== Segment start ==

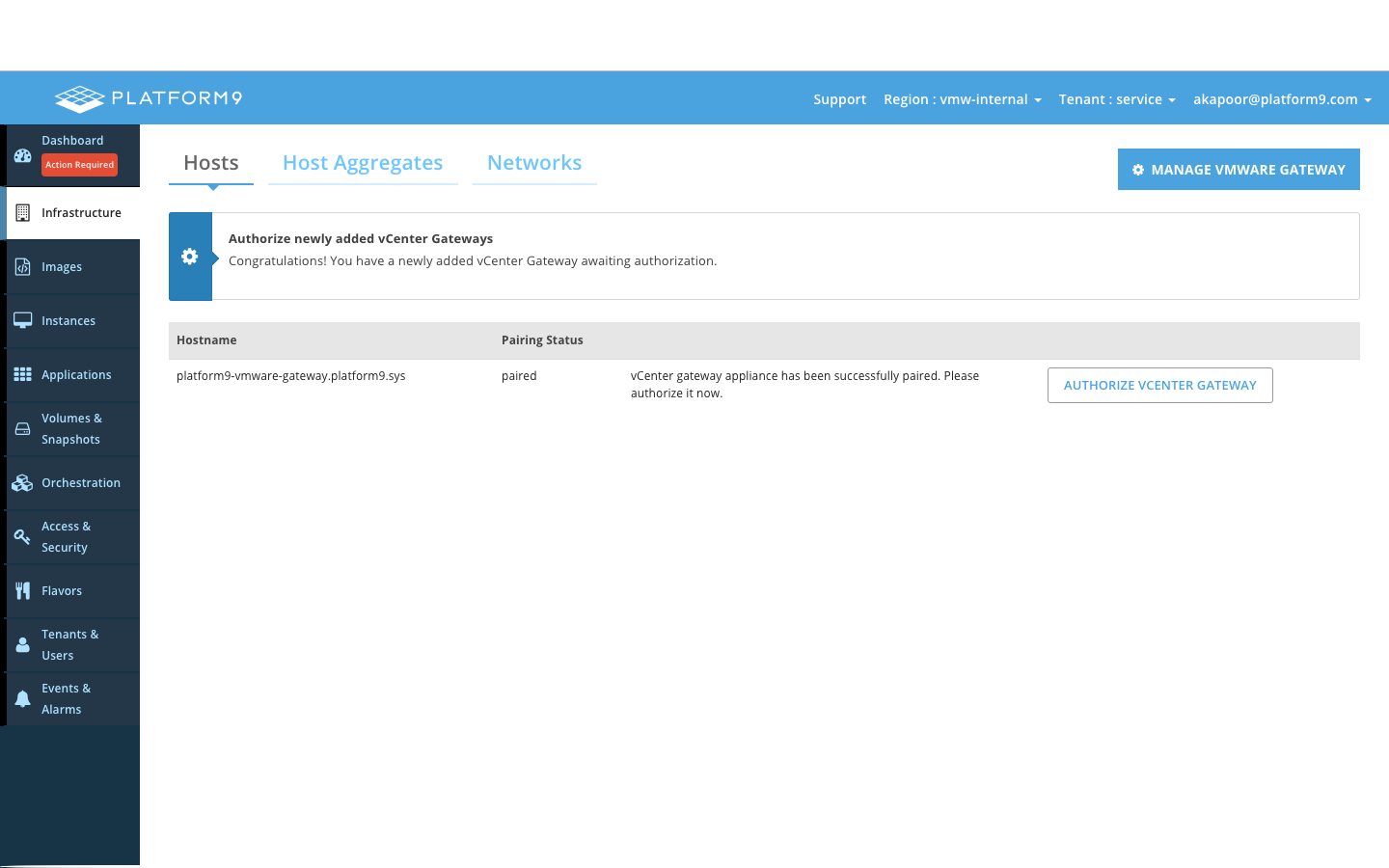Image resolution: width=1389 pixels, height=868 pixels.
Task: Switch to the Networks tab
Action: tap(534, 163)
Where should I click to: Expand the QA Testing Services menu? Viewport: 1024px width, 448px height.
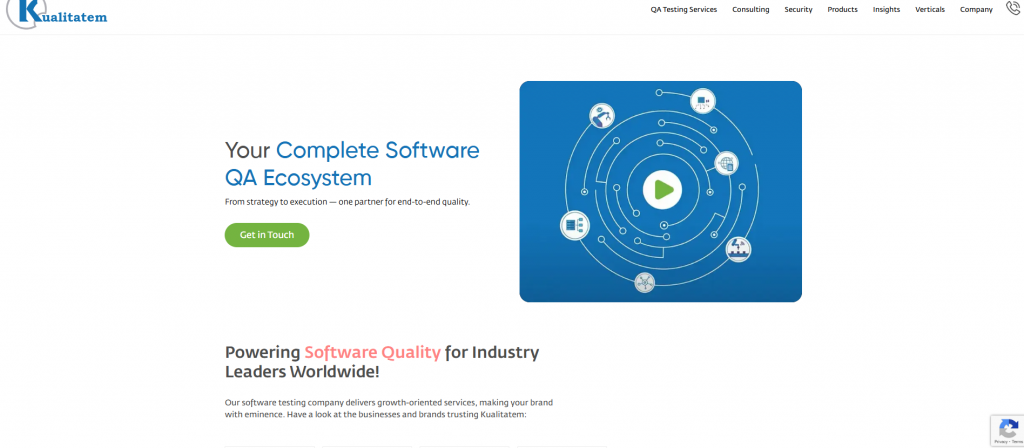pyautogui.click(x=683, y=10)
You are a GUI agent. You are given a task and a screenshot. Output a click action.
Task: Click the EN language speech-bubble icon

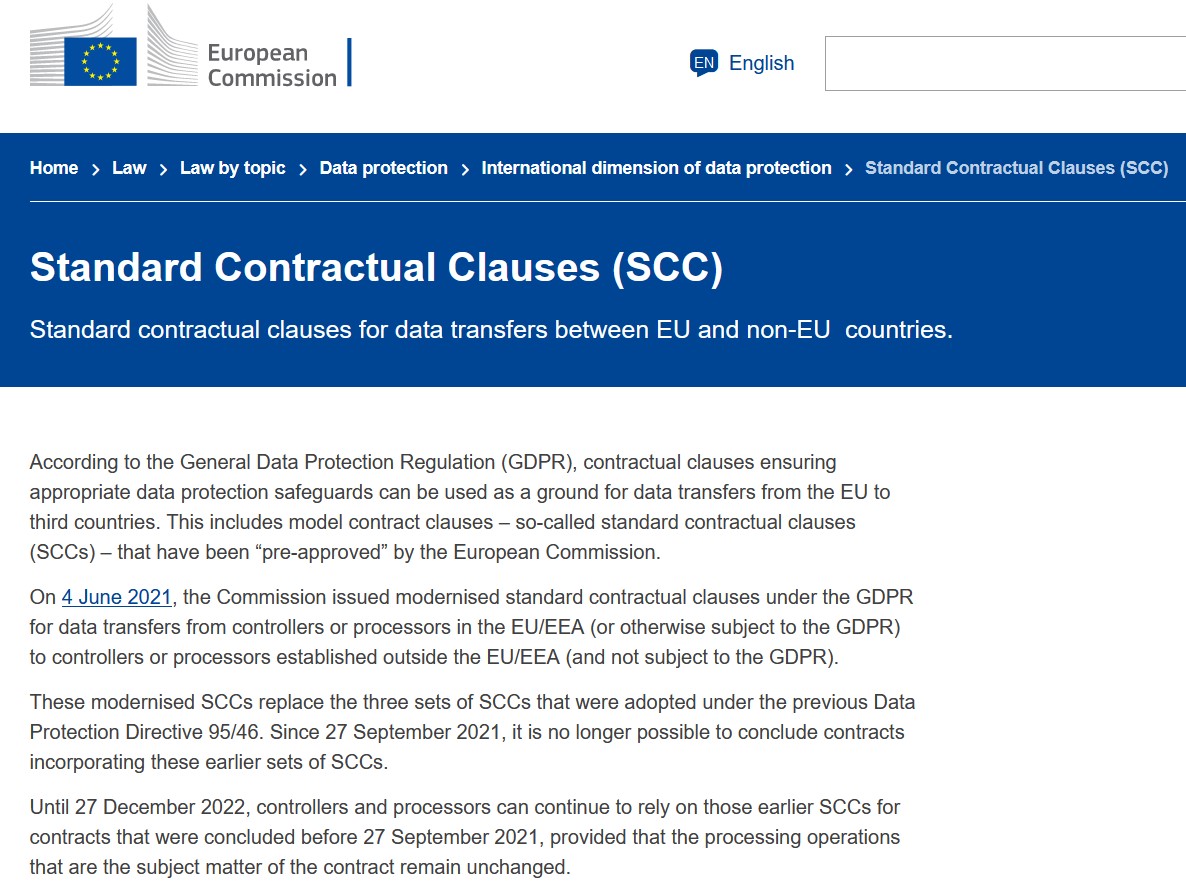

== Segment end ==

Aim of the exercise: Your task is to repeat exactly the lines from the one containing "Where should I" through the end of the material, both included, and only those, without pictures.

Response below:
Where should I click to: Expand the QA Testing Services menu? Viewport: 1024px width, 448px height.
pyautogui.click(x=683, y=10)
You are a GUI agent. You are given a task and a screenshot. Output a click action.
Task: Click the EN language speech-bubble icon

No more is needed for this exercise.